- _Assignment_
Your task is to print each record exactly as it reads.

- _Provided material_

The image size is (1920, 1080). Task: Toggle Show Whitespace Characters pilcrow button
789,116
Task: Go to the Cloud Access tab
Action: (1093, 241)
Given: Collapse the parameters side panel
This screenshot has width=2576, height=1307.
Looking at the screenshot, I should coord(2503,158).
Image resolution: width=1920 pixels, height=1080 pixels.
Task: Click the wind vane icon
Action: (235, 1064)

- _Problem solution_
The image size is (1920, 1080). Task: Toggle Show Whitespace Characters pilcrow button
789,116
Task: Go to the Cloud Access tab
Action: (1093, 241)
Given: Collapse the parameters side panel
This screenshot has width=2576, height=1307.
Looking at the screenshot, I should coord(2503,158).
Image resolution: width=1920 pixels, height=1080 pixels.
Task: Click the wind vane icon
Action: (235, 1064)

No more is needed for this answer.